The High Court held that since the security agreements did not impose personal liability on the third parties for the loans, the companies had no right to set-off under rule 4.90. In the Court of Appeal Millet LJ gave the leading judgment and said ‘a man cannot have a proprietary interest in a debt or other obligation which he owes another.’ The charges were conceptually impossible. Yet they were nevertheless good security by reason of the contractual provision limiting the right to repayment and that there were no grounds for holding that they were ineffective unless construed as imposing personal liability.

==Judgment==
Lord Hoffmann held that the charges were valid and not conceptually impossible. He referred to the general attributes of charges and went on. He said the right to claim payment of a deposit with a bank is a chose in action - a proprietary right. It can be granted to a third party. So a charge could be created over a deposit in favour of BCCI. He said as follows.

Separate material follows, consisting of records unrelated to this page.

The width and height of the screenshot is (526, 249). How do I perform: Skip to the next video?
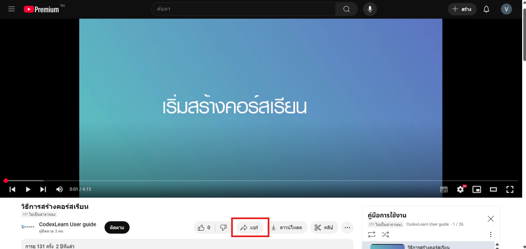(x=43, y=189)
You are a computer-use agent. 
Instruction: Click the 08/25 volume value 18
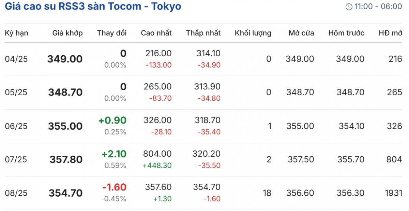[x=267, y=193]
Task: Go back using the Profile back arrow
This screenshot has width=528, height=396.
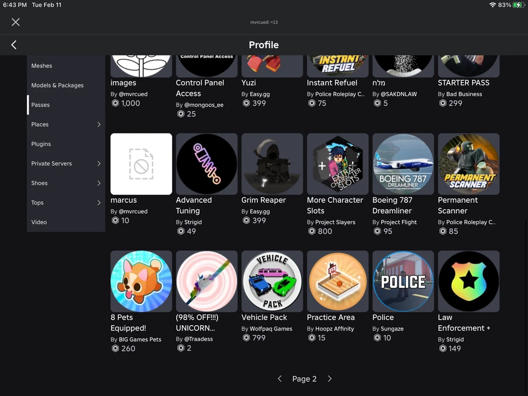Action: [14, 45]
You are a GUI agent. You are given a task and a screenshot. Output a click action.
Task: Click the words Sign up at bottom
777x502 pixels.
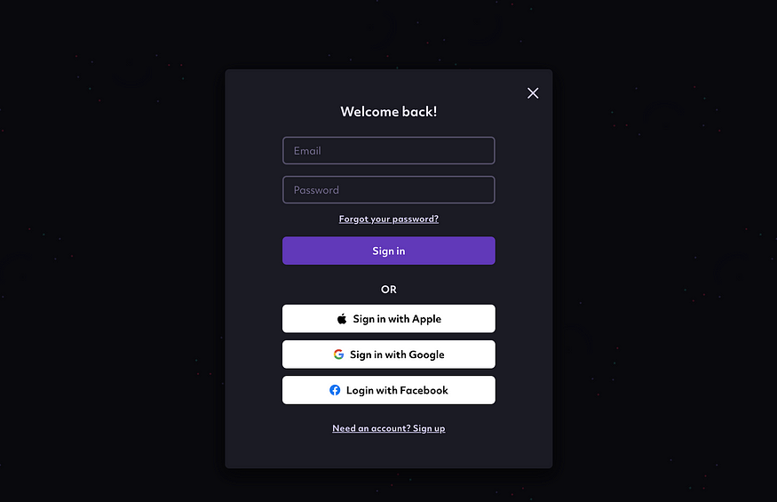(429, 428)
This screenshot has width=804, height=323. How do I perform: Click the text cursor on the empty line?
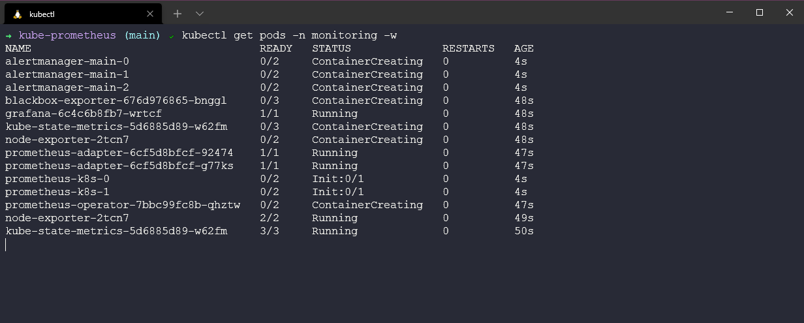point(6,245)
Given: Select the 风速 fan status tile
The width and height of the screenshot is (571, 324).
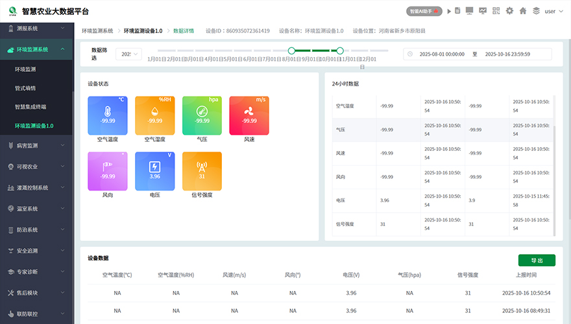Looking at the screenshot, I should (x=249, y=115).
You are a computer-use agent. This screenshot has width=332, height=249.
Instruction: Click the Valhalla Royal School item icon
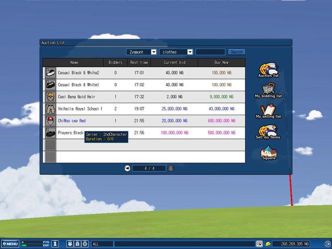(50, 109)
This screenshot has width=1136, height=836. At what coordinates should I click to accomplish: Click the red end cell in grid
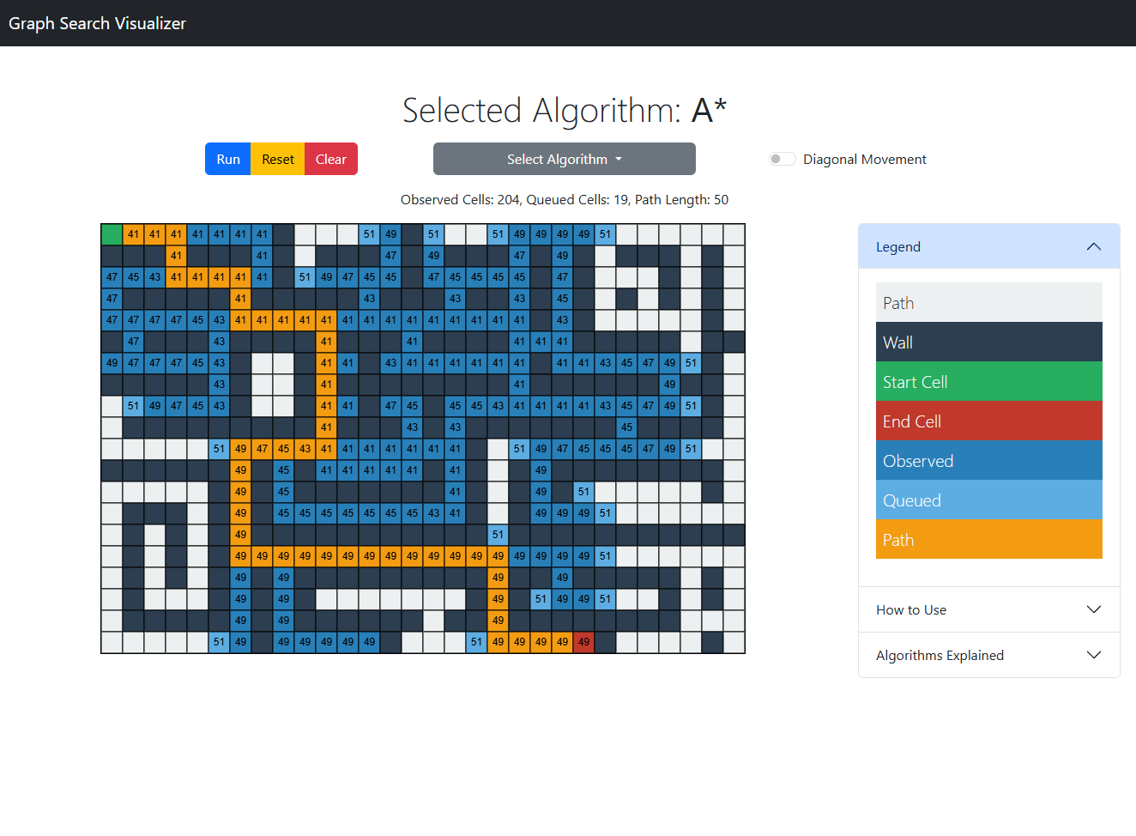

The doctrine of conceptual impossibility was first propounded by Millett J. in In re Charge Card Services Ltd [1987] Ch 150, 175-176 and affirmed, after more extensive discussion, by the Court of Appeal in this case. It has excited a good deal of heat and controversy in banking circles; the Legal Risk Review Committee, set up in 1991 by the Bank of England to identify areas of obscurity and uncertainty in the law affecting financial markets and propose solutions, said that a very large number of submissions from interested parties expressed disquiet about this ruling. It seems clear that documents purporting to create such charges have been used by banks for many years. The point does not previously appear to have been expressly addressed by any court in this country. Supporters of the doctrine rely on the judgments of Buckley L.J. (in the Court of Appeal) and Viscount Dilhorne and Lord Cross of Chelsea (in the House of Lords) in Halesowen Presswork & Assemblies Ltd v Westminster Bank Ltd [1971] 1 QB 1; [1972] A.C. 785 . The passages in question certainly say that it is a misuse of language to speak of a bank having a lien over its own indebtedness to a customer. But I think that these observations were directed to the use of the word lien," which is a right to retain possession, rather than to the question of whether the bank could have any kind of proprietary interest. Opponents of the doctrine rely upon some 19th-century cases, of which it can at least be said that the possibility of a charge over a debt owed by the chargee caused no judicial surprise.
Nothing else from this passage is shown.